Let’s break down the core ideas that power Large Language Models.
1. Tokens: The Building Blocks of Language
Before an AI model understands text, it first breaks it into smaller pieces called tokens.
A token can be:
A word
Part of a word
A punctuation mark
For example, the sentence:
AI is transforming technology.
might be split into tokens like:
AI | is | transform | ing | technology | .
Each token is then converted into a number so the model can process it mathematically.
Large language models don’t read sentences the way humans do. Instead, they process sequences of tokens and learn relationships between them.
2. Training Data: Learning from Massive Text Collections
To generate meaningful responses, language models are trained on extremely large datasets. These datasets include publicly available text such as:
Books
Articles
Websites
Forums
Documentation
Code repositories
During training, the model reads billions or even trillions of tokens.
It does not memorize documents in the way humans remember things. Instead, it learns patterns in language such as grammar, context, tone, and relationships between words.
For example, after seeing millions of sentences, the model learns patterns like:
Paris → often followed by → France
doctor → related to → hospital
code → often paired with → programming languages
This pattern recognition is what allows the model to produce coherent responses.
3. Transformers: The Architecture That Made It Possible
The major breakthrough behind modern LLMs is the Transformer architecture, introduced in the research paper Attention Is All You Need.
Transformers allow models to understand context across an entire sentence or paragraph rather than just reading word by word.
A key idea inside transformers is something called attention.
Attention helps the model determine which words in a sentence are most important when predicting the next word.
For example:
“The trophy didn’t fit in the suitcase because it was too big.”
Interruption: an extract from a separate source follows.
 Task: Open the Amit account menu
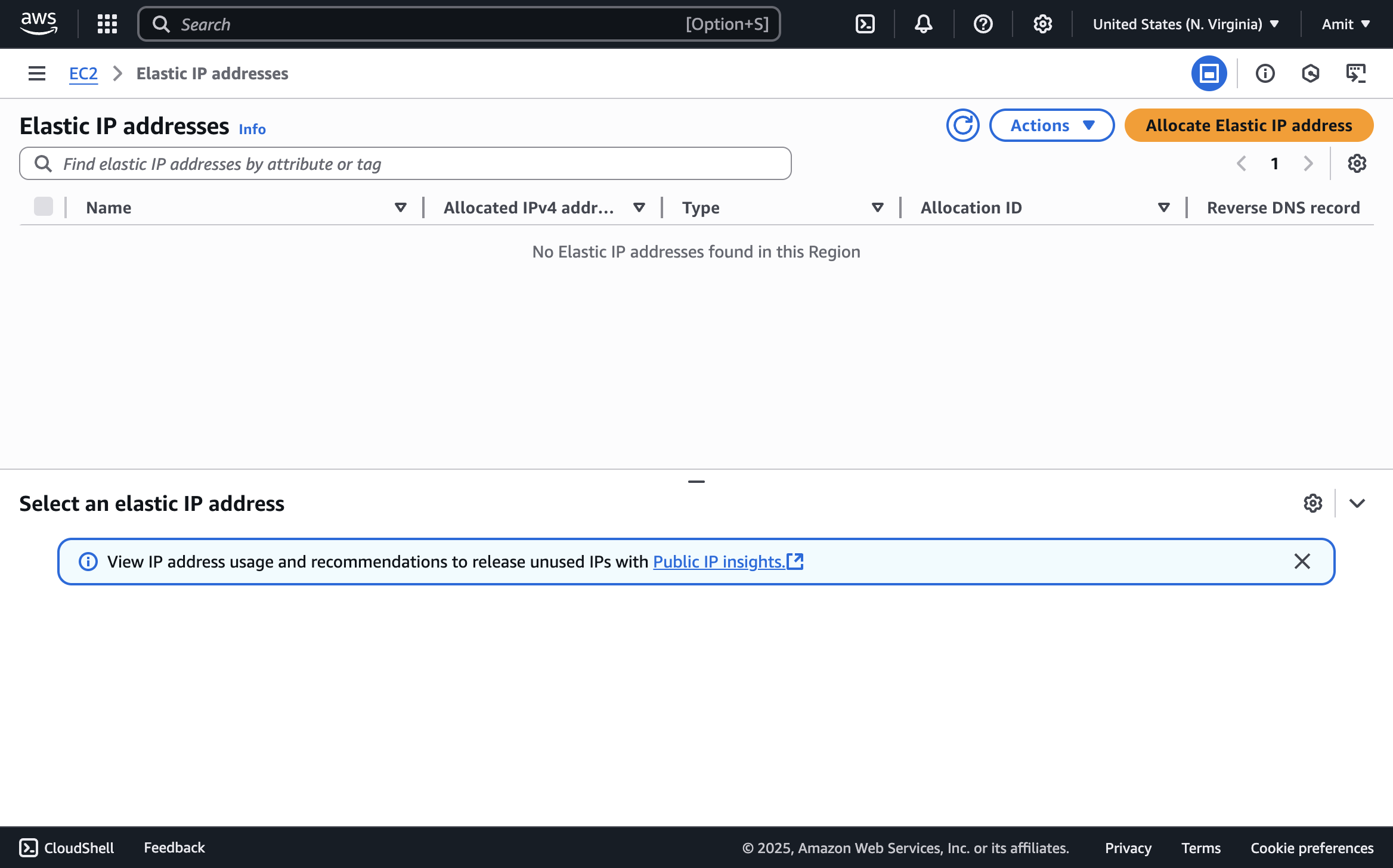pos(1345,24)
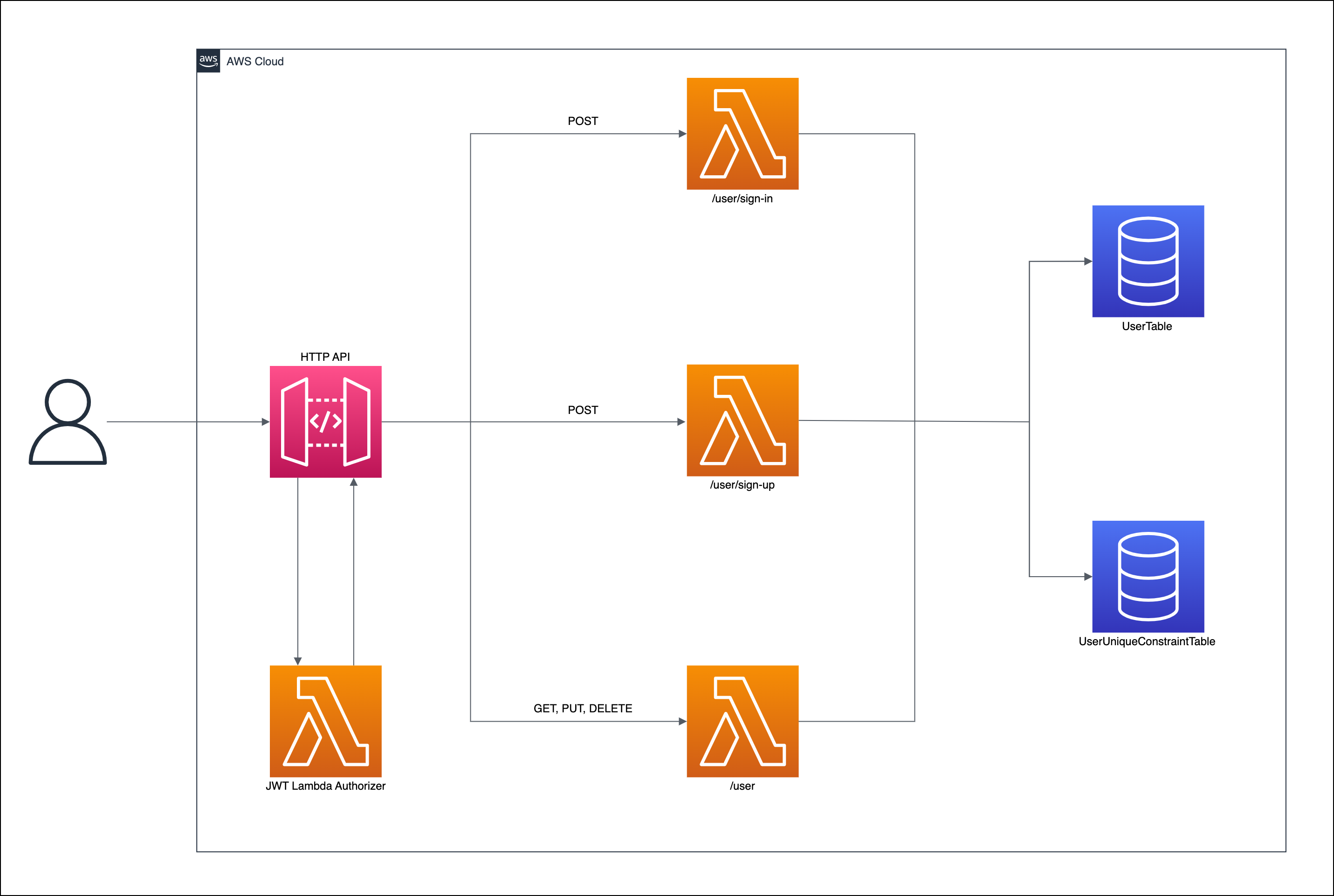Screen dimensions: 1334x896
Task: Click the POST label toward sign-up Lambda
Action: [x=583, y=410]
Here, the word “it” refers to the trophy. A transformer model uses attention mechanisms to understand this relationship.
This ability to capture long-range context is what makes transformer models powerful for tasks like writing, summarizing, translating, and coding.
4. Probability-Based Predictions: The Core Mechanism
At its core, a language model generates text using probability.
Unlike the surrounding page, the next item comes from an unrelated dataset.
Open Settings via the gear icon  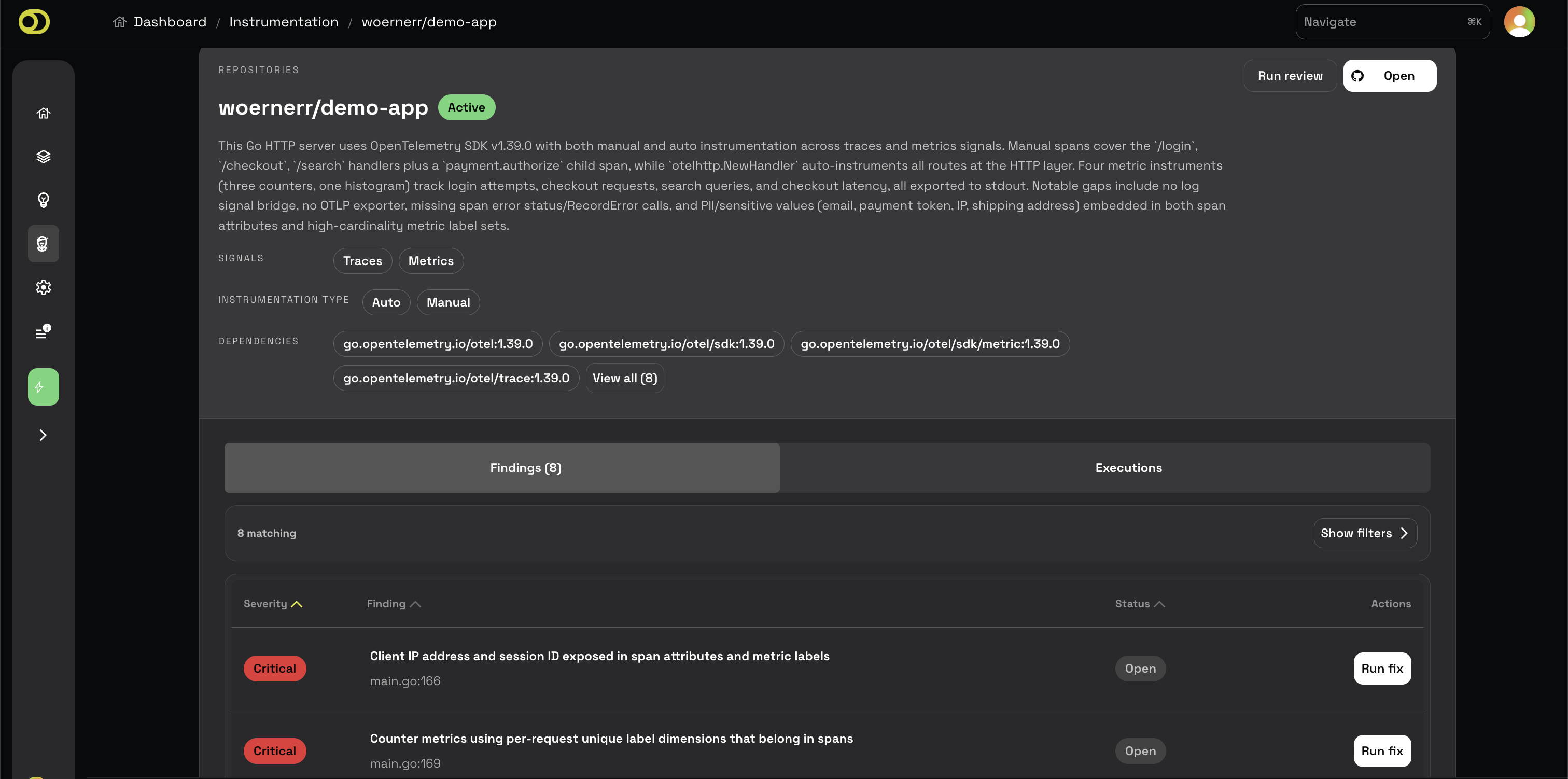point(43,287)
The model predicts the most likely next token based on the tokens that came before.
Imagine the sentence:
“The capital of France is”
The model calculates probabilities for possible next tokens:
Paris → 92%
London → 3%
Berlin → 2%
Madrid → 1%
Because “Paris” has the highest probability, the model selects it.
Text generation works by repeating this process again and again:
Read the existing tokens
Predict probabilities for the next token
Choose one token
Add it to the sequence
Repeat
This loop continues until the response is complete.
5. Why Responses Feel Intelligent
Even though the core process is probability-based, the massive scale of training data and advanced transformer architecture allow these models to generate responses that appear thoughtful and intelligent.
Models like ChatGPT, Claude, and Gemini are trained on enormous datasets and contain billions of parameters that capture complex relationships between words, ideas, and contexts.
This enables them to:
Write essays and articles
Generate programming code
Summarize documents
Translate languages
Answer complex questions
Final Thoughts
Large Language Models may appear magical, but their core mechanism is surprisingly simple: predicting the next token based on probability.
What makes them powerful is the scale of data, the transformer architecture, and the ability to model complex relationships in language.
As these systems continue to evolve, they are rapidly becoming one of the most important technologies shaping the future of communication, software development, and knowledge sharing.